Both sides are right, but the underlying claims are not mutually incompatible. The extent to which wnd is right is very narrow and literalist (in a legally misleading way). EEOC is significantly more right, especially from the legal perspective.
There does exist a political perspective which claims that "the law" is only that which is enacted by Congress (or the legislature), and is not vetoed by the executive. What results is a statute, and the cited article focuses on quoting statutes. However, this is not what "the law" means, at least from a legal perspective. "The law" is not just "the statutes", it also includes the meaning of the statutes as determined by the courts. It is literally correct than no statute enacted by Congress "designates homosexuality and gender confusion as federally protected civil rights". The statute enacted by Congress, as codified in 42 USC 2000e-2(a)(1), says
It shall be an unlawful employment practice for an employer to fail or
refuse to hire or to discharge any individual, or otherwise to
discriminate against any individual with respect to his compensation,
terms, conditions, or privileges of employment, because of such
individual’s race, color, religion, sex
"Protected category" and "right" are terms of art, as a means of concretizing the requirements of the statute. The statute simply says that it shall be unlawful to discriminate against an individual because of his sex (it doesn't even say "her sex").
To actually be applicable, the statute has to be interpreted, and because Congress is not extremely explicit in enumerating all of the forbidden acts, the question has to shift from "what are the words of the statute?" to "what does the statute mean?", or "what specific acts are prohibited?". Making that determination is the job of the courts, and this is where the EEOC is correct.
The courts have held a number of things about what exactly the words of Congress must be interpreted to mean. EEOC gives a list of relevant court decisions which say what the law is (that is, how the words of the statutes must be interpreted). Oncale v. Sundowner Offshore Servs., 523 U.S. 75 is a case where a male was sexually harassed on the job by another male. The court held that "Sex discrimination consisting of same-sex sexual harassment is actionable under Title VII". When Congress enacted this law, they politically "had in mind", specifically, harassment of females by males: but, as the court (opinion by Scalia) said,
statutory prohibitions often go beyond the principal evil to cover
reasonably comparable evils, and it is ultimately the provisions of
our laws rather than the principal concerns of our legislators by
which we are governed. Title VII prohibits "discriminat[ion] ...
because of ... sex" in the "terms" or "conditions" of employment. Our
holding that this includes sexual harassment must extend to sexual
harassment of any kind that meets the statutory requirements.
The court further explains how this law is not a general "civility requirement":
A trier of fact might reasonably find such discrimination, for
example, if a female victim is harassed in such sex-specific and
derogatory terms by another woman as to make it clear that the
harasser is motivated by general hostility to the presence of women in
the workplace. A same-sex harassment plaintiff may also, of course,
offer direct comparative evidence about how the alleged harasser
treated members of both sexes in a mixed-sex workplace.
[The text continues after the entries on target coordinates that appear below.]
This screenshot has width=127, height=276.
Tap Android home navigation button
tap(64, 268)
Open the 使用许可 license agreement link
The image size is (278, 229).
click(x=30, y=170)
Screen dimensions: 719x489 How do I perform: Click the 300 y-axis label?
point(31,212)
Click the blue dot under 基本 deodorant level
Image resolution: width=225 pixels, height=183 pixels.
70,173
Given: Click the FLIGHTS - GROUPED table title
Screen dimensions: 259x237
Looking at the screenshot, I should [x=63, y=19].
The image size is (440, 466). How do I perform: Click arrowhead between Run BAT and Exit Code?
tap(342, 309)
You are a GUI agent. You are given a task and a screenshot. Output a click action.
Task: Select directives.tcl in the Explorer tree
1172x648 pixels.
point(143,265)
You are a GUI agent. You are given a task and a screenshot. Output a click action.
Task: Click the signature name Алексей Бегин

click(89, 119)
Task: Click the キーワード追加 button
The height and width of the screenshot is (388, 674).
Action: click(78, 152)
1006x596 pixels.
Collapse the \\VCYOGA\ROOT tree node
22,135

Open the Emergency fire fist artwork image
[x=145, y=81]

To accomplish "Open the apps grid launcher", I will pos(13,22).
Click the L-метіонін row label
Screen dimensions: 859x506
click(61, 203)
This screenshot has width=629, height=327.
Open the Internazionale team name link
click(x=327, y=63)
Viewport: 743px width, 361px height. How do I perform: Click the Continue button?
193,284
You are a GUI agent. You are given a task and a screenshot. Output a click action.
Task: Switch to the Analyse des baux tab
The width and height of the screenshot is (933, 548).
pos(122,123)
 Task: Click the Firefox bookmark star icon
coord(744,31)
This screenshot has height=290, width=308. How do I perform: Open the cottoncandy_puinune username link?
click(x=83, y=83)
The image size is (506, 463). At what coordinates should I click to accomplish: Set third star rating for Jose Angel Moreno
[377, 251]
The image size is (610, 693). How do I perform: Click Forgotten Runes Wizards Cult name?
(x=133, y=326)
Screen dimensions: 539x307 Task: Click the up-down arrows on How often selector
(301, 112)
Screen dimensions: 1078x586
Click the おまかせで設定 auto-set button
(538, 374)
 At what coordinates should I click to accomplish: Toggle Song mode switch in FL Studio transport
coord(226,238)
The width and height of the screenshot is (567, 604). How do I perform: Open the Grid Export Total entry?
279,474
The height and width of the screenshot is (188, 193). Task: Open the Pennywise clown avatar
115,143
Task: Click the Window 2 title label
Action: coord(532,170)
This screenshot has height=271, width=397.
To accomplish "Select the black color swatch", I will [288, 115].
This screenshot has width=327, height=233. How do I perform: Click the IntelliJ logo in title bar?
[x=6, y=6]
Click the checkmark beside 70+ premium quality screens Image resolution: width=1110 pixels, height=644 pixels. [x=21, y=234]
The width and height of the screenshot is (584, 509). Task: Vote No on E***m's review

Whatever
evidentiary route the plaintiff chooses to follow, he or she must
always prove that the conduct at issue was not merely tinged with
offensive sexual connotations, but actually constituted
"discrimina[tion] ... because of ... sex."
You can use all sorts of factors for favoring / disfavoring an employee, as long as sex does not factor into that choice. A practice that disfavors an employee who is of sex A and is attracted to members of sex A refers to sex, as does a practice that disfavors an employee who is of sex A and is attracted to members of sex B.
Various cases such as Glenn v. Brumby, 663 F.3d 1312 have affirmed this general idea. In Glenn v. Brumby, the reasoning is a little bit more remote. First, in Price Waterhouse v. Hopkins, 490 U.S. 228 it was held that discrimination based on an employee's failure to conform to sexual stereotypes is forbidden: a woman who "acts macho" is being discriminated against, illegally, when men who "act macho" are not equally disfavored. The Glenn court then says "a person is transgender precisely because of the perception that his or her behavior transgresses gender stereotypes".
SCOTUS has not directly ruled that refusing to hire a person because they have sex with a person of the same sex, or because they have had their anatomy changed in a particular way (or might be so inclined), but the weight of lower court rulings on the matter is such that I find it inconceivable that they would allow sex-orientation discrimination when not allowing other kinds of sex-based discrimination. When the court articulates a particular principle, that principle applies to every analogous instance, until you can find a class of situations that are not analogous and another principle is found that distinguishes the cases. That has not been done w.r.t. same-sex and trans-sexual discrimination.